* [読解用本文]
Kinstaでは、LXDマネージドホストとオーケストレーションLXCソフトウェアコンテナを利用しています。つまり、各サイトが独自の隔離されたコンテナに収容され、各コンテナには必要なすべてのソフトウェアリソース(Linux、Nginx、PHP、MySQL)が備わっています。リソースは完全に隔離されるため、他の人のサイトはもちろん、自分がホスティングする他のサイトとも共有されることはありません。
MySQLデータベースはリモートサーバーではなく、localhostでホスティングされます。このためマシン間のレイテンシがなく、クエリが高速になり、ページの表示時間が短縮されます。
外部サービスのタイムアウト、プラグインやテーマの問題、サイトのデータベースがクエリの速度に間に合っていないなど、対処が必要になる状況は多数考えられます。通常、どのような問題であっても、Kinstaのサポートエンジニアが問題を特定し、解決方法を提案します。
Kinstaのエンジニアチームは、日常的にパフォーマンスの問題やプラグイン/テーマの問題のトラブルシューティングを日常的に行っています。また、Kinstaのカスタマーサポートは、WordPress開発者とLinuxエンジニアのみで構成されています。
New Relicを利用することももちろん可能ですが、有料のライセンスが必要です。
9. ソフトウェアのアップデートに時間がかかる
ビジネスの成長とソフトウェアの更新では、当然前者に時間を割きたいはずです。自分でサーバーを管理すると、ソフトウェアを常に更新し、セキュリティパッチをチェックし、PHPの最新バージョンなどをインストールする必要があります。

* [取り組む課題]
1 – 本文について、次の問いに答えてください。
(a) KinstaではMySQLデータベースはどこでホスティングされますか?
(b) Kinstaのカスタマーサポートはどのような人だけで構成されていますか?
(c) New Relicを利用するには何が必要ですか?
2 – 本文の「このためマシン間のレイテンシがなく、クエリが高速になり、ページの表示時間が短縮されます。」という文は、英語ではどう訳せますか?

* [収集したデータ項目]

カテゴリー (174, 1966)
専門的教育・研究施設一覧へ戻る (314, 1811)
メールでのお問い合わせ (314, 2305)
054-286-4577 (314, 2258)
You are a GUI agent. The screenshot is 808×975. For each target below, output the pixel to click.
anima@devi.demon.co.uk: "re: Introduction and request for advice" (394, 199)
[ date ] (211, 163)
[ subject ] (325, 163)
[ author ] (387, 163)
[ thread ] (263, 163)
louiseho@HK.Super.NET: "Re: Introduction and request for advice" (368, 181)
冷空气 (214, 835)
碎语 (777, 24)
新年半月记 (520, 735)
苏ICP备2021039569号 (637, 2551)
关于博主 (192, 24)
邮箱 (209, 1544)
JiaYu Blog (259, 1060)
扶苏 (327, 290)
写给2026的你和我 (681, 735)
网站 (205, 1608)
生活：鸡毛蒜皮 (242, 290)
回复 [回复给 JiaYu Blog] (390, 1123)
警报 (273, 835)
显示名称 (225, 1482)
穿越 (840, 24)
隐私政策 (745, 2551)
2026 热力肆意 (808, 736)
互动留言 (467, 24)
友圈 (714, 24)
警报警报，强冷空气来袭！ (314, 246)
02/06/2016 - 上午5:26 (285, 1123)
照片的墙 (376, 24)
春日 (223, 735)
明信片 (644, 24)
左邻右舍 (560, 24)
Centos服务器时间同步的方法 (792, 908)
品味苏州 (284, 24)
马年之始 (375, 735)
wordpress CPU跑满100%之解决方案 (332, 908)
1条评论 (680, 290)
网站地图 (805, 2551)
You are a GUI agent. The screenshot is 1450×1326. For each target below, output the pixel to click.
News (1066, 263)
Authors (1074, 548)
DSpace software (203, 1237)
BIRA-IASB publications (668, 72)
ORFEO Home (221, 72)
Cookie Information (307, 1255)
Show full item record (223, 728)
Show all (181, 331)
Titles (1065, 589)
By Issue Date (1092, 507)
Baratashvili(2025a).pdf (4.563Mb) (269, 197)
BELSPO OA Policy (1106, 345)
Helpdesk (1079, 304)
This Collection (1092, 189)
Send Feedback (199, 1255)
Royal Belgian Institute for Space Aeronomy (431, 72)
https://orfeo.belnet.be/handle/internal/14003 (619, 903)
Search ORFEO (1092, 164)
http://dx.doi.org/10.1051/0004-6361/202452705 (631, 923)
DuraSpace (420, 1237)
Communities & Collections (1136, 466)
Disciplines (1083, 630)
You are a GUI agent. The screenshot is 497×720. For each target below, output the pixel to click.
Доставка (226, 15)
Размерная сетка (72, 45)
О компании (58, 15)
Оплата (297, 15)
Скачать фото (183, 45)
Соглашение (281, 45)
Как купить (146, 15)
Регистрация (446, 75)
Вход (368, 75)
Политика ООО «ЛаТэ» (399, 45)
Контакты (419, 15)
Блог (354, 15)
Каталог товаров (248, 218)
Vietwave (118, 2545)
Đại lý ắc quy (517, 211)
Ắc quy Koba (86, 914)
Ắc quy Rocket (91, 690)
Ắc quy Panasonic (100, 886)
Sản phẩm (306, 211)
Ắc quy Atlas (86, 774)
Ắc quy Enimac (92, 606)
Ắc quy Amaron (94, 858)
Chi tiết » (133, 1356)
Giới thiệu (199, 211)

* [解答一覧]
1 –
(a) リモートサーバーではなく、localhostでホスティングされます。
(b) WordPress開発者とLinuxエンジニアのみで構成されています。
(c) 有料のライセンスが必要です。

2 – As a result, there is no latency between machines, queries run faster, and page load times are reduced.